- _Excerpted records_:
-------

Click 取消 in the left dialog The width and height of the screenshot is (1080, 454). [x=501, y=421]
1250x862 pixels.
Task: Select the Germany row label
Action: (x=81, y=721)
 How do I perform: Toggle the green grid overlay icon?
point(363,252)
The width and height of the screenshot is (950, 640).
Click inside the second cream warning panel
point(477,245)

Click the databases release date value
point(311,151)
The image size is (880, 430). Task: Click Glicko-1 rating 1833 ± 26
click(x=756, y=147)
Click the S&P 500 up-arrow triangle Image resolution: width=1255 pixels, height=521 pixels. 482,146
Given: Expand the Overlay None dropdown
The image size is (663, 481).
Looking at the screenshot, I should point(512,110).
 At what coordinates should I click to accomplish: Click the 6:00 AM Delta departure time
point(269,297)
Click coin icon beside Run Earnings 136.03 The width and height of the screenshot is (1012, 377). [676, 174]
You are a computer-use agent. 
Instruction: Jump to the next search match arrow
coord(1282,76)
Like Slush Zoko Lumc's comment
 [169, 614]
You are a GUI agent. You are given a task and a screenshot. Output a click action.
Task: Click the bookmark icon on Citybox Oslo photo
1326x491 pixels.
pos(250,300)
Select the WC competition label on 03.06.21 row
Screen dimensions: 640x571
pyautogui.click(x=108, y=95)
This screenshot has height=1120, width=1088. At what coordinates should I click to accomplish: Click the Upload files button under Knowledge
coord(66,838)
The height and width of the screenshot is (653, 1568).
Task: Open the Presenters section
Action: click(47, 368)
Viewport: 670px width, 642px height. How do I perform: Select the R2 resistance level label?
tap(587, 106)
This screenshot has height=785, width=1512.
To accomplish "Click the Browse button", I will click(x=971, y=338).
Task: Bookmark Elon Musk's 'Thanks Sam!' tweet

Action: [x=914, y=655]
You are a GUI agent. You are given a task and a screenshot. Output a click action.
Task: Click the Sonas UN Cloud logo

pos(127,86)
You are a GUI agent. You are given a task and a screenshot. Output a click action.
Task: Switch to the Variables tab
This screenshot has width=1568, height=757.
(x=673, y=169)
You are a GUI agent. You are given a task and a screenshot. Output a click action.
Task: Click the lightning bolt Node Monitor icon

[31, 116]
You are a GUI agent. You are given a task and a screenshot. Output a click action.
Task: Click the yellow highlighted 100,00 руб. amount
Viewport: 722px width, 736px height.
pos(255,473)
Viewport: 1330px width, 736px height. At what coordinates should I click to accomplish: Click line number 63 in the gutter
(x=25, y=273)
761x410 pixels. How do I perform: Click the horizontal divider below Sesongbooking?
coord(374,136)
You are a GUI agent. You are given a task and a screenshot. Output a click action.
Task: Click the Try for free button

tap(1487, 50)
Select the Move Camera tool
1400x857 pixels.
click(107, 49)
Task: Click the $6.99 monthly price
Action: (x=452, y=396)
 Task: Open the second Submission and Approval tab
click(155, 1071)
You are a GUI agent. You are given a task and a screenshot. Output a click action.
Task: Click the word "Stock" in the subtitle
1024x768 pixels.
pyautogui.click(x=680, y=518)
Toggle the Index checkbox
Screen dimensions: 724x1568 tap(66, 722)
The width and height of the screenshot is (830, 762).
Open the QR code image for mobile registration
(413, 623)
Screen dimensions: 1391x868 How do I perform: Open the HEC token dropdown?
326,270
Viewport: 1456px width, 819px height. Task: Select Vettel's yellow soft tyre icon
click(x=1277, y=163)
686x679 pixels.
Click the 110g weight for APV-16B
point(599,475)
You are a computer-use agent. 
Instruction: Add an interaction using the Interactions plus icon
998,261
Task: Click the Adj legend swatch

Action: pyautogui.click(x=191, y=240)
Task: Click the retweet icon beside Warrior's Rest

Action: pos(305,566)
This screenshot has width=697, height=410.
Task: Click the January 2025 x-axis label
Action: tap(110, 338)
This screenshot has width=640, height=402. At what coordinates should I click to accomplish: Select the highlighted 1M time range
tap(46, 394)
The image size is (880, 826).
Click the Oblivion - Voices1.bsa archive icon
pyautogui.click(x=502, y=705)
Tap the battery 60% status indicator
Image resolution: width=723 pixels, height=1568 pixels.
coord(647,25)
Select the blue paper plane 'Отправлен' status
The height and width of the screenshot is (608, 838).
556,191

-------

- _What you will do_:
Repeat the listing in full, keeping every line exactly as it is.

- _Response for this exercise_:
Click 取消 in the left dialog The width and height of the screenshot is (1080, 454). [x=501, y=421]
1250x862 pixels.
Task: Select the Germany row label
Action: (x=81, y=721)
 How do I perform: Toggle the green grid overlay icon?
point(363,252)
The width and height of the screenshot is (950, 640).
Click inside the second cream warning panel
point(477,245)

Click the databases release date value
point(311,151)
The image size is (880, 430). Task: Click Glicko-1 rating 1833 ± 26
click(x=756, y=147)
Click the S&P 500 up-arrow triangle Image resolution: width=1255 pixels, height=521 pixels. 482,146
Given: Expand the Overlay None dropdown
The image size is (663, 481).
Looking at the screenshot, I should point(512,110).
 At what coordinates should I click to accomplish: Click the 6:00 AM Delta departure time
point(269,297)
Click coin icon beside Run Earnings 136.03 The width and height of the screenshot is (1012, 377). [676, 174]
You are a computer-use agent. 
Instruction: Jump to the next search match arrow
coord(1282,76)
Like Slush Zoko Lumc's comment
 [169, 614]
You are a GUI agent. You are given a task and a screenshot. Output a click action.
Task: Click the bookmark icon on Citybox Oslo photo
1326x491 pixels.
pos(250,300)
Select the WC competition label on 03.06.21 row
Screen dimensions: 640x571
pyautogui.click(x=108, y=95)
This screenshot has height=1120, width=1088. At what coordinates should I click to accomplish: Click the Upload files button under Knowledge
coord(66,838)
The height and width of the screenshot is (653, 1568).
Task: Open the Presenters section
Action: click(47, 368)
Viewport: 670px width, 642px height. How do I perform: Select the R2 resistance level label?
tap(587, 106)
This screenshot has height=785, width=1512.
To accomplish "Click the Browse button", I will click(x=971, y=338).
Task: Bookmark Elon Musk's 'Thanks Sam!' tweet

Action: [x=914, y=655]
You are a GUI agent. You are given a task and a screenshot. Output a click action.
Task: Click the Sonas UN Cloud logo

pos(127,86)
You are a GUI agent. You are given a task and a screenshot. Output a click action.
Task: Switch to the Variables tab
This screenshot has width=1568, height=757.
(x=673, y=169)
You are a GUI agent. You are given a task and a screenshot. Output a click action.
Task: Click the lightning bolt Node Monitor icon

[31, 116]
You are a GUI agent. You are given a task and a screenshot. Output a click action.
Task: Click the yellow highlighted 100,00 руб. amount
Viewport: 722px width, 736px height.
pos(255,473)
Viewport: 1330px width, 736px height. At what coordinates should I click to accomplish: Click line number 63 in the gutter
(x=25, y=273)
761x410 pixels. How do I perform: Click the horizontal divider below Sesongbooking?
coord(374,136)
You are a GUI agent. You are given a task and a screenshot. Output a click action.
Task: Click the Try for free button

tap(1487, 50)
Select the Move Camera tool
1400x857 pixels.
click(107, 49)
Task: Click the $6.99 monthly price
Action: (x=452, y=396)
 Task: Open the second Submission and Approval tab
click(155, 1071)
You are a GUI agent. You are given a task and a screenshot. Output a click action.
Task: Click the word "Stock" in the subtitle
1024x768 pixels.
pyautogui.click(x=680, y=518)
Toggle the Index checkbox
Screen dimensions: 724x1568 tap(66, 722)
The width and height of the screenshot is (830, 762).
Open the QR code image for mobile registration
(413, 623)
Screen dimensions: 1391x868 How do I perform: Open the HEC token dropdown?
326,270
Viewport: 1456px width, 819px height. Task: Select Vettel's yellow soft tyre icon
click(x=1277, y=163)
686x679 pixels.
Click the 110g weight for APV-16B
point(599,475)
You are a computer-use agent. 
Instruction: Add an interaction using the Interactions plus icon
998,261
Task: Click the Adj legend swatch

Action: pyautogui.click(x=191, y=240)
Task: Click the retweet icon beside Warrior's Rest

Action: pos(305,566)
This screenshot has width=697, height=410.
Task: Click the January 2025 x-axis label
Action: tap(110, 338)
This screenshot has width=640, height=402. At what coordinates should I click to accomplish: Select the highlighted 1M time range
tap(46, 394)
The image size is (880, 826).
Click the Oblivion - Voices1.bsa archive icon
pyautogui.click(x=502, y=705)
Tap the battery 60% status indicator
Image resolution: width=723 pixels, height=1568 pixels.
coord(647,25)
Select the blue paper plane 'Отправлен' status
The height and width of the screenshot is (608, 838).
556,191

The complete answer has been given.